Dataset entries
========

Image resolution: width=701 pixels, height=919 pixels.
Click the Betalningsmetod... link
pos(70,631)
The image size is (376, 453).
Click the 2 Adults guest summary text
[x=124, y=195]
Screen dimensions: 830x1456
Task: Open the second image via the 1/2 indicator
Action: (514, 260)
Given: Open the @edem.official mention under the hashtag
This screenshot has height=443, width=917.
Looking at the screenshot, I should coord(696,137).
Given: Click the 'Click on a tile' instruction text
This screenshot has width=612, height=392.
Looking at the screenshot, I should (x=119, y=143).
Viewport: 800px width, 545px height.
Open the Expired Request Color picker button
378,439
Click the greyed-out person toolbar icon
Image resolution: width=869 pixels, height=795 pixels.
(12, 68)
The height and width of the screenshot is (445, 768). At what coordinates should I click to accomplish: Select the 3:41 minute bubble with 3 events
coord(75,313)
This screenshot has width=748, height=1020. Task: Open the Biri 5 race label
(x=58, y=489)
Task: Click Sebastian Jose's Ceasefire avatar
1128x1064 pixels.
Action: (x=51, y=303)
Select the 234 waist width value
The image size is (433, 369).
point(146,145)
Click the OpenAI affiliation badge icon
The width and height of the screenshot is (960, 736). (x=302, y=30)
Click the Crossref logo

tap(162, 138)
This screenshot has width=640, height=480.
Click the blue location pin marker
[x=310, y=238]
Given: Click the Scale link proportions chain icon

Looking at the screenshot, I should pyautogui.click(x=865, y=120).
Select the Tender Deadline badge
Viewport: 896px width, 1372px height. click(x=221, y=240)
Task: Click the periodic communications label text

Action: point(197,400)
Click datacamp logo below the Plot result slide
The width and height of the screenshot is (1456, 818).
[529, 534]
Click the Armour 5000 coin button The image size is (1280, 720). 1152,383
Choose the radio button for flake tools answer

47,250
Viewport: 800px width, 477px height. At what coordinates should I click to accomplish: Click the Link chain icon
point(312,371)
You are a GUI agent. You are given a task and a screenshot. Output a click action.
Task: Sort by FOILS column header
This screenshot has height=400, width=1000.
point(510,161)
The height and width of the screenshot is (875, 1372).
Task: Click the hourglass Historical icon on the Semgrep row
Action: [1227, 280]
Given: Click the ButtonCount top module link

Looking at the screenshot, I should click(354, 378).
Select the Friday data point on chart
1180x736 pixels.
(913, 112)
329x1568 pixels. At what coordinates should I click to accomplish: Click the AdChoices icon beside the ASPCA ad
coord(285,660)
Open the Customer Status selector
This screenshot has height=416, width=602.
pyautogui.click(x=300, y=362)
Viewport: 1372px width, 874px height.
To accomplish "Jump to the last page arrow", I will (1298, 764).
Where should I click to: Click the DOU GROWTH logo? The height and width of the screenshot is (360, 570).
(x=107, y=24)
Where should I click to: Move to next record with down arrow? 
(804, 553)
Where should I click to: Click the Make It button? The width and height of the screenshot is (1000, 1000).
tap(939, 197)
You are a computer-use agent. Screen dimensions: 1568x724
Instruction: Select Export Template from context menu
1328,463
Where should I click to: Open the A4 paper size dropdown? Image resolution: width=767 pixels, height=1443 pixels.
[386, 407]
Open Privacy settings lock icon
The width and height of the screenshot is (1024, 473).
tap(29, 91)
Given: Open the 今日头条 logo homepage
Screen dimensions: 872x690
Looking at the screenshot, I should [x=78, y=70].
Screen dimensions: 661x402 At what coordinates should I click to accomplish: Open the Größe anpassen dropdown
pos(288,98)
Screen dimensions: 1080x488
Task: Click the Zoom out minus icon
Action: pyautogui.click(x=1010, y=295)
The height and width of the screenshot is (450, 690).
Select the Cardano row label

========

● **Exercise directions**:
Write down all of the records again, word for word.

● **Your solution**:
Image resolution: width=701 pixels, height=919 pixels.
Click the Betalningsmetod... link
pos(70,631)
The image size is (376, 453).
Click the 2 Adults guest summary text
[x=124, y=195]
Screen dimensions: 830x1456
Task: Open the second image via the 1/2 indicator
Action: (514, 260)
Given: Open the @edem.official mention under the hashtag
This screenshot has height=443, width=917.
Looking at the screenshot, I should coord(696,137).
Given: Click the 'Click on a tile' instruction text
This screenshot has width=612, height=392.
Looking at the screenshot, I should (x=119, y=143).
Viewport: 800px width, 545px height.
Open the Expired Request Color picker button
378,439
Click the greyed-out person toolbar icon
Image resolution: width=869 pixels, height=795 pixels.
(12, 68)
The height and width of the screenshot is (445, 768). At what coordinates should I click to accomplish: Select the 3:41 minute bubble with 3 events
coord(75,313)
This screenshot has width=748, height=1020. Task: Open the Biri 5 race label
(x=58, y=489)
Task: Click Sebastian Jose's Ceasefire avatar
1128x1064 pixels.
Action: (x=51, y=303)
Select the 234 waist width value
The image size is (433, 369).
point(146,145)
Click the OpenAI affiliation badge icon
The width and height of the screenshot is (960, 736). (x=302, y=30)
Click the Crossref logo

tap(162, 138)
This screenshot has width=640, height=480.
Click the blue location pin marker
[x=310, y=238]
Given: Click the Scale link proportions chain icon

Looking at the screenshot, I should pyautogui.click(x=865, y=120).
Select the Tender Deadline badge
Viewport: 896px width, 1372px height. click(x=221, y=240)
Task: Click the periodic communications label text

Action: point(197,400)
Click datacamp logo below the Plot result slide
The width and height of the screenshot is (1456, 818).
[529, 534]
Click the Armour 5000 coin button The image size is (1280, 720). 1152,383
Choose the radio button for flake tools answer

47,250
Viewport: 800px width, 477px height. At what coordinates should I click to accomplish: Click the Link chain icon
point(312,371)
You are a GUI agent. You are given a task and a screenshot. Output a click action.
Task: Sort by FOILS column header
This screenshot has height=400, width=1000.
point(510,161)
The height and width of the screenshot is (875, 1372).
Task: Click the hourglass Historical icon on the Semgrep row
Action: [1227, 280]
Given: Click the ButtonCount top module link

Looking at the screenshot, I should click(354, 378).
Select the Friday data point on chart
1180x736 pixels.
(913, 112)
329x1568 pixels. At what coordinates should I click to accomplish: Click the AdChoices icon beside the ASPCA ad
coord(285,660)
Open the Customer Status selector
This screenshot has height=416, width=602.
pyautogui.click(x=300, y=362)
Viewport: 1372px width, 874px height.
To accomplish "Jump to the last page arrow", I will (1298, 764).
Where should I click to: Click the DOU GROWTH logo? The height and width of the screenshot is (360, 570).
(x=107, y=24)
Where should I click to: Move to next record with down arrow? 
(804, 553)
Where should I click to: Click the Make It button? The width and height of the screenshot is (1000, 1000).
tap(939, 197)
You are a computer-use agent. Screen dimensions: 1568x724
Instruction: Select Export Template from context menu
1328,463
Where should I click to: Open the A4 paper size dropdown? Image resolution: width=767 pixels, height=1443 pixels.
[386, 407]
Open Privacy settings lock icon
The width and height of the screenshot is (1024, 473).
tap(29, 91)
Given: Open the 今日头条 logo homepage
Screen dimensions: 872x690
Looking at the screenshot, I should [x=78, y=70].
Screen dimensions: 661x402 At what coordinates should I click to accomplish: Open the Größe anpassen dropdown
pos(288,98)
Screen dimensions: 1080x488
Task: Click the Zoom out minus icon
Action: pyautogui.click(x=1010, y=295)
The height and width of the screenshot is (450, 690).
Select the Cardano row label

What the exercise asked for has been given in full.